Smart water’s rapid adoption

For the third year running, Monitoring has been listed in the top three budget items, which shows the increasing demand for smart water technologies. The talking points regarding smart water this year are the acceleration of smart technologies and their adoption by utilities due to the pandemic. The market has shifted from a push mindset to a pull as utilities recognize the need for the solutions.

“We thought before the pandemic that there was adoption acceleration occurring in the market at high single digits,” Mize said. “I think post-pandemic, we feel like there’s going to be a double-digit growth in that type of technology space and solutions across the country.”

Smart water technologies have allowed the industry to work remotely, monitor systems from their homes, and ultimately has helped them comply with social distancing guidelines.

With many utilities now in an age of data, Mize said the next step will be insights. Solutions providers are already ahead of the curve on providing platforms for data insights; the missing piece are data scientists who can make the most out of that data.

On a different topic entirely, the protests of the death of George Floyd in June resulted in marked responses from industry companies and associations as it relates to diversity and inclusion. Lynn Broaddhus, president of the Water Environment Federation said the response from WEF to this event—a statement of solidarity released within days—would likely not have occurred two or three years ago. This, she noted, indicates how far the association has come, but she also recognized how much more work is needed for the future.

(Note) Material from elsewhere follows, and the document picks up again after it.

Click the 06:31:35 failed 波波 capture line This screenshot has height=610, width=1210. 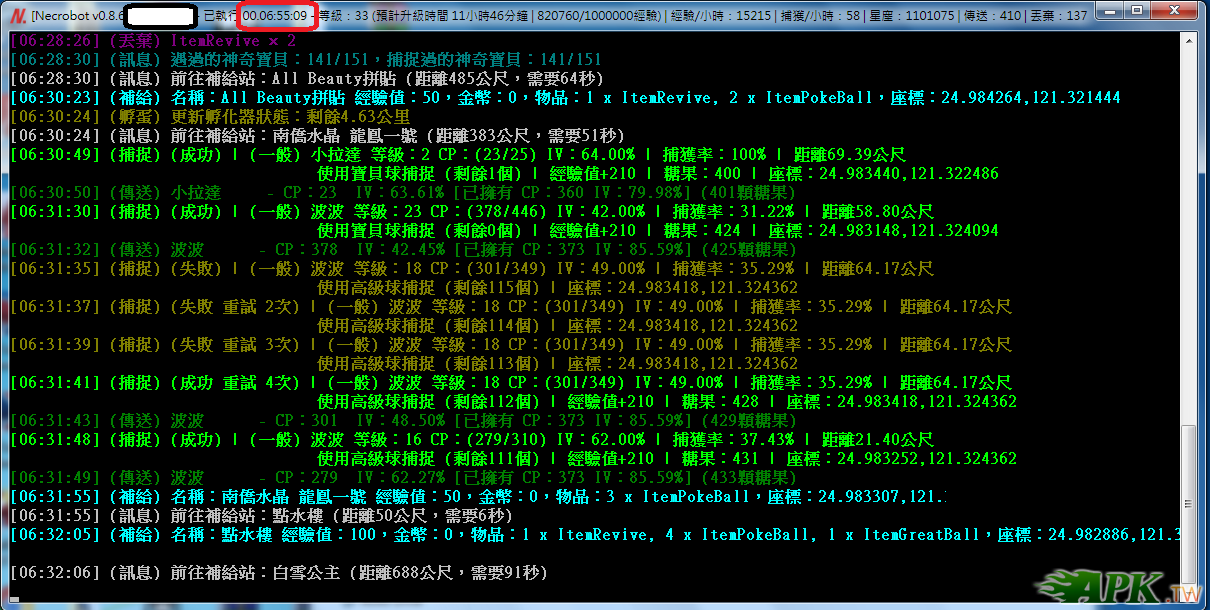click(x=470, y=269)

“You would have never seen WEF do that two years ago, three years ago,” Broaddhus said. “It would be hard to imagine WEF doing that if we hadn’t been doing our homework on what this meant for us and what message we want to be sending to our members, especially those who are really affected most directly by what was going on.”

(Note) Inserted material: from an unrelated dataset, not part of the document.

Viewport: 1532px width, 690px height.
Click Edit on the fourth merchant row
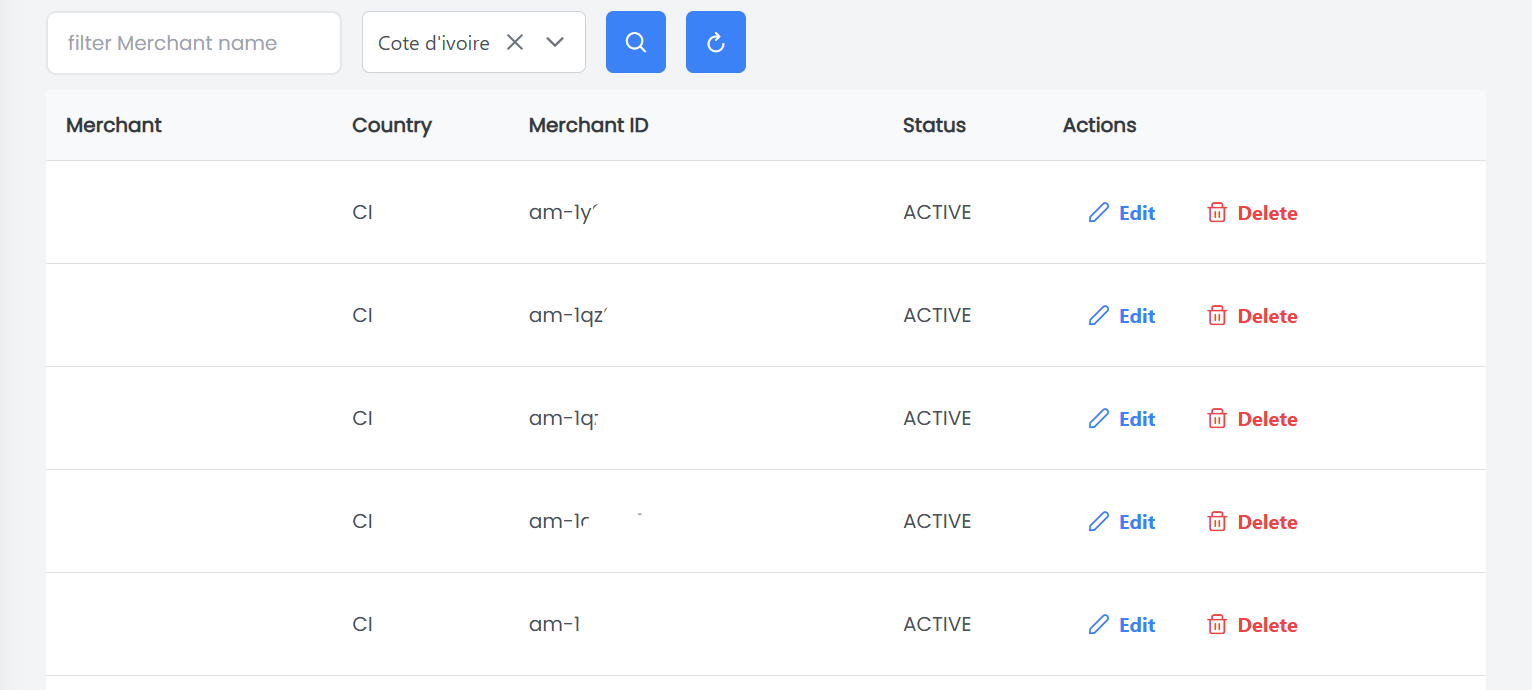click(x=1135, y=521)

Diversity and inclusion dovetail with three other critical industry terms that have been added to many industry association roadmaps in the past couple of years: water affordability, water access, and water equity. The pandemic highlighted the magnitude of these issues as communities with the lowest income—which often also are communities of color—were disproportionately affected by the pandemic. Overlay data on access to clean and affordable water, and it showcases a strong correlation between the increased spread of the disease and water.

Lastly, the U.S. EPA released an update to the Financial Capabilities Assessment, which is a document aimed specifically at generating financial resources for communities of low and moderate income to be used for water and wastewater projects. This is the first time it has been updated since 1997, and it received far-reaching praise throughout the water sector as a means to address the issues noted above.